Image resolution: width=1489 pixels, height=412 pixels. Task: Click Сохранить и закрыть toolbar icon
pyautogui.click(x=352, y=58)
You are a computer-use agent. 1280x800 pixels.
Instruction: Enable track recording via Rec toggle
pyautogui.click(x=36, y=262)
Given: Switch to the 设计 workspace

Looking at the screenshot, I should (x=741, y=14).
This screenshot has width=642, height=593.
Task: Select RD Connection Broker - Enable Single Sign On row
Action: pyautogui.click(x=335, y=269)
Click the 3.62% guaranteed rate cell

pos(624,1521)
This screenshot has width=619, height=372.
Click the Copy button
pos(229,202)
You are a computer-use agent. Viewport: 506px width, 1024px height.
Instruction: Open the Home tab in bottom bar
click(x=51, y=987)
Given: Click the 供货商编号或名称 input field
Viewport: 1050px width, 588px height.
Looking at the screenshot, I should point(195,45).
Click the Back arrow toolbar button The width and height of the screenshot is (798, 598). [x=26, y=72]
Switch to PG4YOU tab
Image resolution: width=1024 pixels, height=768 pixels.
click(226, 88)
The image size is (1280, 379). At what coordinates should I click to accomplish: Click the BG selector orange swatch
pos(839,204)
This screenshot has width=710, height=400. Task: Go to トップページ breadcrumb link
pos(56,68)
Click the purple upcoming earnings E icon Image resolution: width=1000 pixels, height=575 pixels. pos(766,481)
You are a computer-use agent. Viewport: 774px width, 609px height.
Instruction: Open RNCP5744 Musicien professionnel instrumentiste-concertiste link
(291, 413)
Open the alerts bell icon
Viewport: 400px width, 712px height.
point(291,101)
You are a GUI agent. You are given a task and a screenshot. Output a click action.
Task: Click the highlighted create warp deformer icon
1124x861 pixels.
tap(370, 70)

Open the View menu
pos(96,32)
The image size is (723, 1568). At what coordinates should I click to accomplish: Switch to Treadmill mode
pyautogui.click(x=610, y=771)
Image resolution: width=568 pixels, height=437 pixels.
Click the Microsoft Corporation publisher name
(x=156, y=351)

##########

■ REQUIREMENT ■
Beginning with the line containing "Click the Copy button" and ending with the last line of the listing above, return every line exactly and nothing else.

■ RESPONSE TO THIS TASK ■
Click the Copy button
pos(229,202)
You are a computer-use agent. Viewport: 506px width, 1024px height.
Instruction: Open the Home tab in bottom bar
click(x=51, y=987)
Given: Click the 供货商编号或名称 input field
Viewport: 1050px width, 588px height.
Looking at the screenshot, I should point(195,45).
Click the Back arrow toolbar button The width and height of the screenshot is (798, 598). [x=26, y=72]
Switch to PG4YOU tab
Image resolution: width=1024 pixels, height=768 pixels.
click(226, 88)
The image size is (1280, 379). At what coordinates should I click to accomplish: Click the BG selector orange swatch
pos(839,204)
This screenshot has width=710, height=400. Task: Go to トップページ breadcrumb link
pos(56,68)
Click the purple upcoming earnings E icon Image resolution: width=1000 pixels, height=575 pixels. pos(766,481)
You are a computer-use agent. Viewport: 774px width, 609px height.
Instruction: Open RNCP5744 Musicien professionnel instrumentiste-concertiste link
(291, 413)
Open the alerts bell icon
Viewport: 400px width, 712px height.
point(291,101)
You are a GUI agent. You are given a task and a screenshot. Output a click action.
Task: Click the highlighted create warp deformer icon
1124x861 pixels.
tap(370, 70)

Open the View menu
pos(96,32)
The image size is (723, 1568). At what coordinates should I click to accomplish: Switch to Treadmill mode
pyautogui.click(x=610, y=771)
Image resolution: width=568 pixels, height=437 pixels.
Click the Microsoft Corporation publisher name
(x=156, y=351)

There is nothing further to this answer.